Os desqualificados de consagração — seu benefício pertence ao Templo. E pesa-se porção contra porção no primogênito.
— A mishná repete o princípio para deixar claro que ele é a razão de toda a permissão anterior de tratar esses animais como mercadoria comum. E acrescenta uma permissão adicional específica do primogênito: mesmo não sendo pesado pela libra como carne comum, permite-se pesar uma porção de carne de primogênito contra uma porção de carne comum já pesada — um modo de igualar valores sem que isso pareça uma venda regular por peso. O dízimo do gado, porém, não admite sequer esse expediente, pois a Torá o proíbe de ser vendido de qualquer forma, vivo ou abatido, íntegro ou defeituoso.
Rambam explica que itliz é o nome do mercado destinado à venda de carne, onde, ao se permitir vender ali os desqualificados de consagração como carne comum, os compradores pagam mais por eles — e esse acréscimo, sendo o dinheiro originalmente do Templo, continua pertencendo a ele. Já o primogênito, comido pelos donos quando tem defeito, não é vendido em mercados, apenas em casa. Quanto a pesar porção contra porção, isso só é permitido no primogênito, e não no dízimo, porque tal prática pareceria uma venda regular — e o dízimo, ao contrário do primogênito (do qual a Torá diz que "não será resgatado", indicando que pode ser vendido), tem escrito a seu respeito "não será remido", do que se aprende que não pode ser vendido de nenhuma forma: nem vivo, nem abatido, nem íntegro, nem defeituoso.

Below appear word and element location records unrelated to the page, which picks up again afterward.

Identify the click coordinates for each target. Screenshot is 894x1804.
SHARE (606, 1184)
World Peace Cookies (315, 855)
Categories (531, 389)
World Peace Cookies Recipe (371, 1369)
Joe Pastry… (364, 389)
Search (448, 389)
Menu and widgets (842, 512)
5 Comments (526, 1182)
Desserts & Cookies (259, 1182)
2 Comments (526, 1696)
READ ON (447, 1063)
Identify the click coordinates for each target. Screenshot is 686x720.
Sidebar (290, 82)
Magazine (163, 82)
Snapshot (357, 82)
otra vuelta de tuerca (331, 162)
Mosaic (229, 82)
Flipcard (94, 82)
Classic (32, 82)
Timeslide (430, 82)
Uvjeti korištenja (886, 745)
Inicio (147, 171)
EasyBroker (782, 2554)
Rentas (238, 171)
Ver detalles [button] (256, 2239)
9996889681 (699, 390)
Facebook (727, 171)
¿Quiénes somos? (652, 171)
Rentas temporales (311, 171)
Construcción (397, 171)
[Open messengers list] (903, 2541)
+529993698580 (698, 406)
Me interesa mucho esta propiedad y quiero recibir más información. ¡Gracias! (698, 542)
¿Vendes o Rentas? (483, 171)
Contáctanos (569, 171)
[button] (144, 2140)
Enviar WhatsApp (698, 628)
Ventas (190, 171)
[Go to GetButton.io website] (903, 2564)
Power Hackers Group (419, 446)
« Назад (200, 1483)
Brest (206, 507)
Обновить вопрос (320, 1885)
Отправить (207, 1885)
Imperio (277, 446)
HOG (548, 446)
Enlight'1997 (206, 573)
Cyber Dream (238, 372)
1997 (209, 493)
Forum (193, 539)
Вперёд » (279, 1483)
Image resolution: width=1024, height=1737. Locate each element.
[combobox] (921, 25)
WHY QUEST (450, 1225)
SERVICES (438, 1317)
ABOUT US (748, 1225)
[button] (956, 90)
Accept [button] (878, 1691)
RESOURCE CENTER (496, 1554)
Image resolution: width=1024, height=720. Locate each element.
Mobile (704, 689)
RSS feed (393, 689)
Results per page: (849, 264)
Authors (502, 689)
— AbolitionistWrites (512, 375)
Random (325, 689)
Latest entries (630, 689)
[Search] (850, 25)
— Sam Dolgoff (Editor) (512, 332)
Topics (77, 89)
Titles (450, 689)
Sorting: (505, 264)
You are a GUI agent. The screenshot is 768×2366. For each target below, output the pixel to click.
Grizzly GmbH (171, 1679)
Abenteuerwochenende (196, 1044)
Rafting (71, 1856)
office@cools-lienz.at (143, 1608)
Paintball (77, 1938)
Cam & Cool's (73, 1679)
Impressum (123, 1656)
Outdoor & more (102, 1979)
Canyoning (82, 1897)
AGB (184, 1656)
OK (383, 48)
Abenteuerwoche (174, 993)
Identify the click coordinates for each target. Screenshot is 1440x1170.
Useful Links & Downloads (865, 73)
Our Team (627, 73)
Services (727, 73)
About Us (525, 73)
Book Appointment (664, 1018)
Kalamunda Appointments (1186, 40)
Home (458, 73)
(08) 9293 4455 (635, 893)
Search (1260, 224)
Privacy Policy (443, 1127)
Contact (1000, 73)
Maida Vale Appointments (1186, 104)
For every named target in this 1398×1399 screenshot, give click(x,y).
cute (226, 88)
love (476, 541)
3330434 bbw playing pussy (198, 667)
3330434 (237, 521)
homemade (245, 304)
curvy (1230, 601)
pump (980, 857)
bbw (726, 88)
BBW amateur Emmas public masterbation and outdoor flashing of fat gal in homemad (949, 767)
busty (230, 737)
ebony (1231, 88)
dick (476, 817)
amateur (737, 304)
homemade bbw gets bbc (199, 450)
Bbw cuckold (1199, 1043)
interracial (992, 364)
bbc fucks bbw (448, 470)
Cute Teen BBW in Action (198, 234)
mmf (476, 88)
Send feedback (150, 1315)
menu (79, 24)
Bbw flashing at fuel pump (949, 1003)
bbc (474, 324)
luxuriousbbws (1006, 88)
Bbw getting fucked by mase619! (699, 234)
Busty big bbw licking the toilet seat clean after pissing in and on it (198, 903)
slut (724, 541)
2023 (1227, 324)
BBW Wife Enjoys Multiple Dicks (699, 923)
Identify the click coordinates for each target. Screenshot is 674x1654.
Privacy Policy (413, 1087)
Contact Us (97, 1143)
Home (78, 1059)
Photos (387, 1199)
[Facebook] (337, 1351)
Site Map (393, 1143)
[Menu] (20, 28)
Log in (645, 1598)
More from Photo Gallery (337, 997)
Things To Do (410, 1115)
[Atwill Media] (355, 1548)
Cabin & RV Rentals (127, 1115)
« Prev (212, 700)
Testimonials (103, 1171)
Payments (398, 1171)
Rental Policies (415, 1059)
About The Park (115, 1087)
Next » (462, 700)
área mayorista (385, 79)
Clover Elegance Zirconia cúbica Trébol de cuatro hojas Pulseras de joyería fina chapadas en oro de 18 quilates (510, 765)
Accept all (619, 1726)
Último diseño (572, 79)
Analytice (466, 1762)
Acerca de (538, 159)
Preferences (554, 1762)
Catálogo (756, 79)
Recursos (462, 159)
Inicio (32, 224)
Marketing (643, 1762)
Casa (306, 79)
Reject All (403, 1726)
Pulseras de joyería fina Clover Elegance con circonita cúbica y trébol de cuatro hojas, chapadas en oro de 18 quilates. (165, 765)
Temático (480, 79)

Bartenura explica que animais consagrados que desenvolveram defeito, se vendidos por preço mais alto, esse acréscimo é benefício do Templo — por isso são vendidos no itliz, o mercado onde se vende carne comum e onde os preços são mais altos. Já o primogênito e o dízimo ficam de fora dessa regra, pois seu benefício, se vendidos por preço mais alto, pertence aos donos — e por causa do benefício de um particular não se rebaixa o que é sagrado a ser tratado como coisa comum, vendendo-o no mercado; vende-se apenas em casa. Quanto a pesar porção contra porção, isso vale apenas para o primogênito — se o dono tem um pedaço de carne comum já pesado, pode pesar carne de primogênito contra ele; mas o dízimo não admite esse expediente, pois pareceria uma venda, e o animal do dízimo está proibido de ser vendido em qualquer circunstância.
Rashi identifica os "desqualificados de consagração" como animais sagrados que desenvolveram um defeito, e explica que, se vendidos por preço mais alto, esse ganho é benefício do Templo — remetendo à Guemará a explicação completa. Define o itliz como o mercado de grande movimento, onde a demanda é maior e o preço, portanto, mais alto; e explica que "pesados pela libra" significa vendidos do mesmo modo como os açougueiros vendem carne comum.